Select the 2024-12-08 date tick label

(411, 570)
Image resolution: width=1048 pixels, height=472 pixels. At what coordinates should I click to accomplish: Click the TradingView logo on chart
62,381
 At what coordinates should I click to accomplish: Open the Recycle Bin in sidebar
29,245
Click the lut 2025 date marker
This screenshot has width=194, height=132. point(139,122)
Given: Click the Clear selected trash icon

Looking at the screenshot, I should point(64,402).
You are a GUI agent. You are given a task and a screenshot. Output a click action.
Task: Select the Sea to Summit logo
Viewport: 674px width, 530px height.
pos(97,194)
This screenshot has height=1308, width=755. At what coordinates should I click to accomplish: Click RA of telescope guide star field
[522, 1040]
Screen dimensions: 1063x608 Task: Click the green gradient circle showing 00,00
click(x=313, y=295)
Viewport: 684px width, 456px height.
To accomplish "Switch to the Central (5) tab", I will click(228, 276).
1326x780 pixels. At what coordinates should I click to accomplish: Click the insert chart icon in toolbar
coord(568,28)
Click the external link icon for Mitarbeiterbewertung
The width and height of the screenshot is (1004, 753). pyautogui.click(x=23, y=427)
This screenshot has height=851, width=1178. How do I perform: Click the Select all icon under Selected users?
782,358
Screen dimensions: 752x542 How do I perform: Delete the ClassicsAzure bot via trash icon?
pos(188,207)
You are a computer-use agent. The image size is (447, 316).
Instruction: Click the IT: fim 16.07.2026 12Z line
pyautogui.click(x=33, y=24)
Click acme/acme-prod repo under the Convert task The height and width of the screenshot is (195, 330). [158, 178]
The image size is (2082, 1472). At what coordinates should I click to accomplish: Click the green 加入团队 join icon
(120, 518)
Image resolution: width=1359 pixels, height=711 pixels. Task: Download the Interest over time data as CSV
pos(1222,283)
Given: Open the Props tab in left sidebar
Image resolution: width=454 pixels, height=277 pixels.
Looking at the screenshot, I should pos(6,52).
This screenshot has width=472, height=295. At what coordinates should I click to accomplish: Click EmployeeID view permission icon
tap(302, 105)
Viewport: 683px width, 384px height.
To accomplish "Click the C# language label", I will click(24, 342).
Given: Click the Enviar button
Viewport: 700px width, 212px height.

--- What you have to do ---
Copy all the rows above word for word, with the same line breaks and spacing.

--- Reply ---
Select the 2024-12-08 date tick label

(411, 570)
Image resolution: width=1048 pixels, height=472 pixels. At what coordinates should I click to accomplish: Click the TradingView logo on chart
62,381
 At what coordinates should I click to accomplish: Open the Recycle Bin in sidebar
29,245
Click the lut 2025 date marker
This screenshot has width=194, height=132. point(139,122)
Given: Click the Clear selected trash icon

Looking at the screenshot, I should point(64,402).
You are a GUI agent. You are given a task and a screenshot. Output a click action.
Task: Select the Sea to Summit logo
Viewport: 674px width, 530px height.
pos(97,194)
This screenshot has height=1308, width=755. At what coordinates should I click to accomplish: Click RA of telescope guide star field
[522, 1040]
Screen dimensions: 1063x608 Task: Click the green gradient circle showing 00,00
click(x=313, y=295)
Viewport: 684px width, 456px height.
To accomplish "Switch to the Central (5) tab", I will click(228, 276).
1326x780 pixels. At what coordinates should I click to accomplish: Click the insert chart icon in toolbar
coord(568,28)
Click the external link icon for Mitarbeiterbewertung
The width and height of the screenshot is (1004, 753). pyautogui.click(x=23, y=427)
This screenshot has height=851, width=1178. How do I perform: Click the Select all icon under Selected users?
782,358
Screen dimensions: 752x542 How do I perform: Delete the ClassicsAzure bot via trash icon?
pos(188,207)
You are a computer-use agent. The image size is (447, 316).
Instruction: Click the IT: fim 16.07.2026 12Z line
pyautogui.click(x=33, y=24)
Click acme/acme-prod repo under the Convert task The height and width of the screenshot is (195, 330). [158, 178]
The image size is (2082, 1472). At what coordinates should I click to accomplish: Click the green 加入团队 join icon
(120, 518)
Image resolution: width=1359 pixels, height=711 pixels. Task: Download the Interest over time data as CSV
pos(1222,283)
Given: Open the Props tab in left sidebar
Image resolution: width=454 pixels, height=277 pixels.
Looking at the screenshot, I should pos(6,52).
This screenshot has width=472, height=295. At what coordinates should I click to accomplish: Click EmployeeID view permission icon
tap(302, 105)
Viewport: 683px width, 384px height.
To accomplish "Click the C# language label", I will click(24, 342).
Given: Click the Enviar button
Viewport: 700px width, 212px height.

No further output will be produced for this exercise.